▶ _Dataset entries_:
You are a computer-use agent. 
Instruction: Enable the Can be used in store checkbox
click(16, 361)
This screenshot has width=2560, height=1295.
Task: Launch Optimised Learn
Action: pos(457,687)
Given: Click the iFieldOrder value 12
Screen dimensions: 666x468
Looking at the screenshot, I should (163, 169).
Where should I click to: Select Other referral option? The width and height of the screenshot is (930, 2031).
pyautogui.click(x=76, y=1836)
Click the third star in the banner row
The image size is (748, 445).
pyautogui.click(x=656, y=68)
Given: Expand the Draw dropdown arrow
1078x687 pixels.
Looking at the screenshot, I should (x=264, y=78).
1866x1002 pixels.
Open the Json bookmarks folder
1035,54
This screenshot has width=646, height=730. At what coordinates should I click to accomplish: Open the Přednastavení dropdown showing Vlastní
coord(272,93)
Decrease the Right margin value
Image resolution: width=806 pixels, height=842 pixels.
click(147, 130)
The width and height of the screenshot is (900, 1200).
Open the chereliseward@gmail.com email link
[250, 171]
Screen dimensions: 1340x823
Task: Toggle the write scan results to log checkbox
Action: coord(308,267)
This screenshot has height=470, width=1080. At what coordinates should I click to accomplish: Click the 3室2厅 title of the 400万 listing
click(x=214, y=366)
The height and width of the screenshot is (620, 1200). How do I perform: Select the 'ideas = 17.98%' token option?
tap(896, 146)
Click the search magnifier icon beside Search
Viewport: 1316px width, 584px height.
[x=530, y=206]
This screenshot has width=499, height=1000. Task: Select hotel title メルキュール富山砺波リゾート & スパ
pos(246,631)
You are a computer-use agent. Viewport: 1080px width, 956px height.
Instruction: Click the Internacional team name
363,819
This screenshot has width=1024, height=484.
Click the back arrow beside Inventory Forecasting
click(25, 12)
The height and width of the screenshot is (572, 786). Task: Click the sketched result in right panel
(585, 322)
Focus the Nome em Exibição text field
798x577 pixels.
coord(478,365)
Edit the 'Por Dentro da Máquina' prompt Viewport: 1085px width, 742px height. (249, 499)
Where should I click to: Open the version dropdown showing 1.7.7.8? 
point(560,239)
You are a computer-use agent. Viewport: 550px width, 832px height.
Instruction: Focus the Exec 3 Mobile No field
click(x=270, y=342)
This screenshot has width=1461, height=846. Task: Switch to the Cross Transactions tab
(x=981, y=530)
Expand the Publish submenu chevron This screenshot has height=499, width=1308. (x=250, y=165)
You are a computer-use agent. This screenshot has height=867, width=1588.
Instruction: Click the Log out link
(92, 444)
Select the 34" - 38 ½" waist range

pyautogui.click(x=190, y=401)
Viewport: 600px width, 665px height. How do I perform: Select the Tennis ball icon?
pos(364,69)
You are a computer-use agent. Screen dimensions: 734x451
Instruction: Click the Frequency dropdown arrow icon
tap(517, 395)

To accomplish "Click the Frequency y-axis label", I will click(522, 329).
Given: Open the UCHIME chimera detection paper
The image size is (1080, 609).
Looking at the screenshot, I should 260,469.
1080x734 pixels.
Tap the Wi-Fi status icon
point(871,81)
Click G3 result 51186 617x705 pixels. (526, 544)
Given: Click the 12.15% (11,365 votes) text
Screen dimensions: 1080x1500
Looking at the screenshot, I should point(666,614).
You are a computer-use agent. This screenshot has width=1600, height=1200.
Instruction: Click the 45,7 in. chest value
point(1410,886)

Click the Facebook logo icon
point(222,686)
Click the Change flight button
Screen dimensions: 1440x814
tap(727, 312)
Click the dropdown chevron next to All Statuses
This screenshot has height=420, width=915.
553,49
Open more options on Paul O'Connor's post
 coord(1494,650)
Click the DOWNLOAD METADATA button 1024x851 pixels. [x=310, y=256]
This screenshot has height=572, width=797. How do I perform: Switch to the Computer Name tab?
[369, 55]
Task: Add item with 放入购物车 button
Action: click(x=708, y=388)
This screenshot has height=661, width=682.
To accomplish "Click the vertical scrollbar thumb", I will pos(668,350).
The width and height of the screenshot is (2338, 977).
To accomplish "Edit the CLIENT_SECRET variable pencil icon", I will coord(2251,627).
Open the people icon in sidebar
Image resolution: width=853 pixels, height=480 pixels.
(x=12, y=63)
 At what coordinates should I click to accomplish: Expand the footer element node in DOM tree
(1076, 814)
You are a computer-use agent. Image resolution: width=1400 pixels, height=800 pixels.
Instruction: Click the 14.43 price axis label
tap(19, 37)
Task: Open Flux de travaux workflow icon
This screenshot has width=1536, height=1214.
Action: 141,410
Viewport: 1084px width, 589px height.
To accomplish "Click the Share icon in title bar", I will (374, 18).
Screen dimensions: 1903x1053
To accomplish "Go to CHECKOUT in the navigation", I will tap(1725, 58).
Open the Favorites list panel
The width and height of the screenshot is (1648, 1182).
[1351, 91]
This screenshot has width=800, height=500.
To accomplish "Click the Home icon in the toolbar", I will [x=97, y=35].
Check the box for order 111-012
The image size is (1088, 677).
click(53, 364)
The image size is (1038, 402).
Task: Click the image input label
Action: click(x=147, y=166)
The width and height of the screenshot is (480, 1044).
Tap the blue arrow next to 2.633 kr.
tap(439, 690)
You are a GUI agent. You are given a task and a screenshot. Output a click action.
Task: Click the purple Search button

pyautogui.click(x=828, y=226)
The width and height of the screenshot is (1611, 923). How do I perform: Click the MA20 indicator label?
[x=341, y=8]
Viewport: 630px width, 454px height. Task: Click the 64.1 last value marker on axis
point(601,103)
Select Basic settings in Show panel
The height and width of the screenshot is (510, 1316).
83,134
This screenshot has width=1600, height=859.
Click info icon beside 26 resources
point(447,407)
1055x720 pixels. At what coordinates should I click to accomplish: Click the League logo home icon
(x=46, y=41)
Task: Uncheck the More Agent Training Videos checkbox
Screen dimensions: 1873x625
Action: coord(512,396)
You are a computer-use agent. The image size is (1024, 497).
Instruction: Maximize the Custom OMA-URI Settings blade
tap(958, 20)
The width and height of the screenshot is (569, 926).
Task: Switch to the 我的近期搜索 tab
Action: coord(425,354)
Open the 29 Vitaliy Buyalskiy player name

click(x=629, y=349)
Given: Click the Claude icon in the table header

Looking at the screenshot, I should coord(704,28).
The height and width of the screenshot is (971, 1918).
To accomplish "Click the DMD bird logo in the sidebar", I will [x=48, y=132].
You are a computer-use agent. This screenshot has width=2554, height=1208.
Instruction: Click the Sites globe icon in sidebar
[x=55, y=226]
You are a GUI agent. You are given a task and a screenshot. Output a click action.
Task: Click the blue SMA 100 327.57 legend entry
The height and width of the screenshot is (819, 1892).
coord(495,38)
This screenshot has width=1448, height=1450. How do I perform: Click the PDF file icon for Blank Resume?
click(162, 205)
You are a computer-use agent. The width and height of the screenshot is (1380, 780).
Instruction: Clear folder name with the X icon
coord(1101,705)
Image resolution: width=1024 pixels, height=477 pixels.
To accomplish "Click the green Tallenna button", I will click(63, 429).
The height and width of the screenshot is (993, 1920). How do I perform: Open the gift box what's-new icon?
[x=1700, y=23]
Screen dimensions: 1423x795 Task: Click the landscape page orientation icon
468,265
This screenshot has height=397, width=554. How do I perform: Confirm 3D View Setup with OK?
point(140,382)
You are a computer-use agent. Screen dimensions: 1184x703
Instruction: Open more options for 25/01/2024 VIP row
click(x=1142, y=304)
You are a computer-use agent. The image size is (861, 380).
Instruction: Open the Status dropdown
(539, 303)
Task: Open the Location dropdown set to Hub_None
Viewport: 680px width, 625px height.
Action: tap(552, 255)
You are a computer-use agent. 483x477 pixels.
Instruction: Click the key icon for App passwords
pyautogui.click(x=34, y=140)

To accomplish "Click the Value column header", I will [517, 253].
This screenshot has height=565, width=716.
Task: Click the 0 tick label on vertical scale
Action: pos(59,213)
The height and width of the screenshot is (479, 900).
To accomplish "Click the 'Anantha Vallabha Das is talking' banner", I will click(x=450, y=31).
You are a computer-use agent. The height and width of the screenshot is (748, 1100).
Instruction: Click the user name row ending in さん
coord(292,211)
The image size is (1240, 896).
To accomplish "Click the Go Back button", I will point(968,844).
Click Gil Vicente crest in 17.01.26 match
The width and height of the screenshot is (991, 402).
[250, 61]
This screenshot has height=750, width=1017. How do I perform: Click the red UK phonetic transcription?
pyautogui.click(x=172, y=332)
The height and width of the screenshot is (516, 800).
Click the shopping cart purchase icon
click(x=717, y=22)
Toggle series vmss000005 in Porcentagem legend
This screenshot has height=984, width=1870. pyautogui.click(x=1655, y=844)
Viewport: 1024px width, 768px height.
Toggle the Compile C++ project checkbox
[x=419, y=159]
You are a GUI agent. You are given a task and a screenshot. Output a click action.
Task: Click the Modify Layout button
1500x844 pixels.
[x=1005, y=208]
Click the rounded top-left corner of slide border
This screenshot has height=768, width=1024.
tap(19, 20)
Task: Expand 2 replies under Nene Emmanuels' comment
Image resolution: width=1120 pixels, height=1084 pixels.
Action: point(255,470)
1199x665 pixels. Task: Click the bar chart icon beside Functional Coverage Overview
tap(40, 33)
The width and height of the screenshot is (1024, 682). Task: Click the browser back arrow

▶ _About this task_: The answer must consist of every line from the data that contains the word "chevron".

▶ _Task response_:
Expand the Publish submenu chevron This screenshot has height=499, width=1308. (x=250, y=165)
Click the dropdown chevron next to All Statuses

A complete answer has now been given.